__Passage__:

....................

[Algorithm] DP - 03. Max Subset Sum No Adjacent - Slice window

Write a function that takes in an array of positive integers and returns the maximum sum of non-adjacent elements in the array.

If the input array is empty, the function should return 0.

Sample Input

array = [75, 105, 120, 75, 90, 135]

Sample Output

330 // 75 + 120 + 135
 
 
Normal approach:
// Time: O(N)
// Space: O(N)
function maxSubsetSumNoAdjacent(array) {
  if (array.length === 0) {
    return 0
  }

  const dp = Array.from(array, (val, i) => {
    if (i === 0) {
      return val
    } else if (i === 1) {
      return Math.max(array[0], array[1])
    } else {
      return 0
    }
  })

....................

__Word and element locating data__:
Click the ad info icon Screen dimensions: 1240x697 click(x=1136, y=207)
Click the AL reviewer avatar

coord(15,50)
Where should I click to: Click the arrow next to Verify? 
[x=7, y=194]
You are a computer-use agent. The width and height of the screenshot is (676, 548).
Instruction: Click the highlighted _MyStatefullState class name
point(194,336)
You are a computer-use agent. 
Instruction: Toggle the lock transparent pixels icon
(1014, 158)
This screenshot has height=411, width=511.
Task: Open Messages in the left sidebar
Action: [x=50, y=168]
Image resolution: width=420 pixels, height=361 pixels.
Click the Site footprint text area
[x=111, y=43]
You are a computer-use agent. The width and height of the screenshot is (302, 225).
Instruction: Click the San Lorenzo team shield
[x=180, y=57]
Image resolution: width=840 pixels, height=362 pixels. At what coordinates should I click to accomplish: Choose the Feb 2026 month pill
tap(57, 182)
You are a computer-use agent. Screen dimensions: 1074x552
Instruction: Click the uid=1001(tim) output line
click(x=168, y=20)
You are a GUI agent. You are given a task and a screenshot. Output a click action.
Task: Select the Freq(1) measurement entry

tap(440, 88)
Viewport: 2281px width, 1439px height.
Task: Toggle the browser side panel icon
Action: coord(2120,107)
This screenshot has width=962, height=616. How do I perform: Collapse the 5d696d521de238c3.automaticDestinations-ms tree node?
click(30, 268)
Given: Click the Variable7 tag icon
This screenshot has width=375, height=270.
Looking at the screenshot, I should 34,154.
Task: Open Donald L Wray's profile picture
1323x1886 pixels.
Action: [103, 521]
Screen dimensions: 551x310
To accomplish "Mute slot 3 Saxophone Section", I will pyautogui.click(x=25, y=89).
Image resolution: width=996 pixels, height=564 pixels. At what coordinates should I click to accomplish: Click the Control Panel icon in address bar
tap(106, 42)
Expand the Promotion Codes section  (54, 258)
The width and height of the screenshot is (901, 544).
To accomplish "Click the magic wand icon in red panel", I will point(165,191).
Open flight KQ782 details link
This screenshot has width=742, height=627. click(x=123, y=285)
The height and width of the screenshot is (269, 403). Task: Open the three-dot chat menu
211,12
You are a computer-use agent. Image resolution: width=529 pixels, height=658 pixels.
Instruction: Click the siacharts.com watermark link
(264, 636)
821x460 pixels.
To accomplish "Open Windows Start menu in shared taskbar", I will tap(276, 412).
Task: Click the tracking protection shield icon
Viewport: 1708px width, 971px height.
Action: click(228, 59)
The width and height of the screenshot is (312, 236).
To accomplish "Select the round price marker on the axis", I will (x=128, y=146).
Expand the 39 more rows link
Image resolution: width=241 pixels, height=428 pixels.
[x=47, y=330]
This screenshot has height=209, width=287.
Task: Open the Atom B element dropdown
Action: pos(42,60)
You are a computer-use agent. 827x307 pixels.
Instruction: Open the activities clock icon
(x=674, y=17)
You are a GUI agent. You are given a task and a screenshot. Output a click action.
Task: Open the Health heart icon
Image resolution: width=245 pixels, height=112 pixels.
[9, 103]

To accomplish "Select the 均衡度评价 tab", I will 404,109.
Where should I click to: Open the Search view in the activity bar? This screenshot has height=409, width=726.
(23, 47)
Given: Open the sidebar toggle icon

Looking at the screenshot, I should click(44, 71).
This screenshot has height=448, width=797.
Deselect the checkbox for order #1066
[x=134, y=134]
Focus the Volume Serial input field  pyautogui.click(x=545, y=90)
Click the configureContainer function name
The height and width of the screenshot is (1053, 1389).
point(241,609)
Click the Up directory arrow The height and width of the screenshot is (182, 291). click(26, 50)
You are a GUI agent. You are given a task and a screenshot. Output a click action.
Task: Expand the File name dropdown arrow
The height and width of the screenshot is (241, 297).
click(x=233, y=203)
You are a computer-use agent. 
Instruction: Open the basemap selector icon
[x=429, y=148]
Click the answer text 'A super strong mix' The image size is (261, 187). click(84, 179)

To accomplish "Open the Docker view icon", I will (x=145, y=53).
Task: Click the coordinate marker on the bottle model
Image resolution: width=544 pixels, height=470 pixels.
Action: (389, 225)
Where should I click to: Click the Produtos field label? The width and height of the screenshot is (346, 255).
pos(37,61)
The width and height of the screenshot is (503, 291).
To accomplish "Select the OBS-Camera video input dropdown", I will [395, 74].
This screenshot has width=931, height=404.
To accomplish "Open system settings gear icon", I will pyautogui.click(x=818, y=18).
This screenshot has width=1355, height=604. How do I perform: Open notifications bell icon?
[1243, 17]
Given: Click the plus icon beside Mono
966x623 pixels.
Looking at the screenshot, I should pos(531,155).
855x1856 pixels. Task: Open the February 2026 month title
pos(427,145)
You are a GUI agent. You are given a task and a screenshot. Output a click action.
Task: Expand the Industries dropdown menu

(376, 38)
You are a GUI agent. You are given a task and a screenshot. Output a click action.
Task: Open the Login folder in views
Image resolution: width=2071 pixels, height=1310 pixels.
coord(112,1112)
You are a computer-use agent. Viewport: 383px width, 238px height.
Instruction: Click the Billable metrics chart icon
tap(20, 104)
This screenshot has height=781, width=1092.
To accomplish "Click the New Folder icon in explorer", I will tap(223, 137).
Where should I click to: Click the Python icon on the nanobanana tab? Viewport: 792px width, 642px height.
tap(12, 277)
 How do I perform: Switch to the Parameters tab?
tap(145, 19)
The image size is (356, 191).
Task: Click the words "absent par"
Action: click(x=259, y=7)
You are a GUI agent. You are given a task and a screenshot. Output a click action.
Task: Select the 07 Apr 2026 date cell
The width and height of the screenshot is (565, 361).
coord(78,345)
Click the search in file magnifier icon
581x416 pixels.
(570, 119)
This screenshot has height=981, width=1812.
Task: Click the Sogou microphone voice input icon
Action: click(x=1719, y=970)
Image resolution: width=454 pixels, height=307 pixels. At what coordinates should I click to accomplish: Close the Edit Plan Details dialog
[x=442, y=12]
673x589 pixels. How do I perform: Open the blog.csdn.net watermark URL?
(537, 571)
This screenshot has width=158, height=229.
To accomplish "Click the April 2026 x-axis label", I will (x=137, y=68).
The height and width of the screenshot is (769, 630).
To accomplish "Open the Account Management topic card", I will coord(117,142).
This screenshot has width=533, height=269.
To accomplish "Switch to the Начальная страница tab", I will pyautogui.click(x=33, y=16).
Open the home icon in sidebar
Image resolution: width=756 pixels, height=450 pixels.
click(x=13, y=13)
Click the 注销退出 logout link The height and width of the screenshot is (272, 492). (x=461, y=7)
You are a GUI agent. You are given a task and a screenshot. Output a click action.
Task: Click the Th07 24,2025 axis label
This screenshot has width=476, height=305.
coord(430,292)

....................

__Required task__: In the text on the maximum non-adjacent subset sum, why does the function begin by returning 0 when `array.length === 0`?

__Response for this exercise__: The problem statement requires the function to return 0 when the input array is empty. The opening check handles that case before any other work is done.